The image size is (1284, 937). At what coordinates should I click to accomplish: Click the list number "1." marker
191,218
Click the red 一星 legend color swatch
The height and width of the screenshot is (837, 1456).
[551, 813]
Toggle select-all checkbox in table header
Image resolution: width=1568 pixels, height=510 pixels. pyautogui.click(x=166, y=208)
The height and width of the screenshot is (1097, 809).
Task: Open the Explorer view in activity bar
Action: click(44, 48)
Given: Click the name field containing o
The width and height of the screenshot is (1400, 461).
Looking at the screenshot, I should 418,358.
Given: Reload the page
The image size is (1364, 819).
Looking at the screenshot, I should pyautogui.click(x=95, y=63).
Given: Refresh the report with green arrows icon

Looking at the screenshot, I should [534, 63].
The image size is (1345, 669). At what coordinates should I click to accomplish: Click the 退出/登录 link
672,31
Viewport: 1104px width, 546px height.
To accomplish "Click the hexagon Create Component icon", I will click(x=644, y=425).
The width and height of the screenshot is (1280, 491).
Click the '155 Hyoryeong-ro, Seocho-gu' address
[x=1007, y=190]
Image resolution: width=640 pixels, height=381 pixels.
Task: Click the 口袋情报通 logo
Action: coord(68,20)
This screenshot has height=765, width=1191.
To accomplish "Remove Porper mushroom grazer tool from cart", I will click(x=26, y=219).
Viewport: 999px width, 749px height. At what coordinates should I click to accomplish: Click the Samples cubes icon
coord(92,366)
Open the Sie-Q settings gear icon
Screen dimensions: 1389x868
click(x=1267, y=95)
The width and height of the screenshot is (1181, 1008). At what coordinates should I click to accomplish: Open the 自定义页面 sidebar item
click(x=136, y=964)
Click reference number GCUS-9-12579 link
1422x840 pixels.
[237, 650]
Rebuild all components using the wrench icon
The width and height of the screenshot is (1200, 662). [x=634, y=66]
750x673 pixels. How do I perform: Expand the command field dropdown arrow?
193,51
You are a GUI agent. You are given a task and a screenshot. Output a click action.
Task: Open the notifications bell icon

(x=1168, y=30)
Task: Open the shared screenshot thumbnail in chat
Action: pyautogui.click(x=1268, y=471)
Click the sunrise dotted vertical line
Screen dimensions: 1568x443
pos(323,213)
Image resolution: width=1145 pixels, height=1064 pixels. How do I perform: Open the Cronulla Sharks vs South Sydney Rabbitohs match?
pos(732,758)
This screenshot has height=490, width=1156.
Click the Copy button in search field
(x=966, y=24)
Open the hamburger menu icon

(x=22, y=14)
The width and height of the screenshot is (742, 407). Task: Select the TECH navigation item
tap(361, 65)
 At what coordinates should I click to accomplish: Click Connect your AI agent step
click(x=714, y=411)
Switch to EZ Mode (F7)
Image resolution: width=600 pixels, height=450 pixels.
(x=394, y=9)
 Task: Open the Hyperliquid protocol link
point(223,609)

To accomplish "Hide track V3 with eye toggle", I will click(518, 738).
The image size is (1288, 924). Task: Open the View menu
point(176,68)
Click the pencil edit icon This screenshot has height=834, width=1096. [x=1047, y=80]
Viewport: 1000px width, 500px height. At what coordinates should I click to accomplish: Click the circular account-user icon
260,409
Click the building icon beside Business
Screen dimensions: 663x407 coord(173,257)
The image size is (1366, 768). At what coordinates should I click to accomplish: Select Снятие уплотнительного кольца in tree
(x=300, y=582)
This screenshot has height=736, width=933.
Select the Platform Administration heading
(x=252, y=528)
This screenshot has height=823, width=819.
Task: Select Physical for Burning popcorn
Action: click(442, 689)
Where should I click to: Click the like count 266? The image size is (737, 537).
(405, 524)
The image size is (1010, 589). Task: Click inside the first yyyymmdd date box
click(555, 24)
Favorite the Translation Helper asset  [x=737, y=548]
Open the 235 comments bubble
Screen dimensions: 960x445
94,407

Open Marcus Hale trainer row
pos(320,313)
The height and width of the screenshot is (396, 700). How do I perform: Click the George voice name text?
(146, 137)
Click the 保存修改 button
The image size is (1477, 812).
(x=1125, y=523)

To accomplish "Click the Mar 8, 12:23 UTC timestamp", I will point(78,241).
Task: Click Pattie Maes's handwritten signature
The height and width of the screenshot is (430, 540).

───

Would you filter the records and copy out each line containing "will"?

To accomplish "Click the hexagon Create Component icon", I will click(x=644, y=425).
To accomplish "Remove Porper mushroom grazer tool from cart", I will click(x=26, y=219).
To accomplish "Hide track V3 with eye toggle", I will click(518, 738).
To accomplish "Click the Mar 8, 12:23 UTC timestamp", I will point(78,241).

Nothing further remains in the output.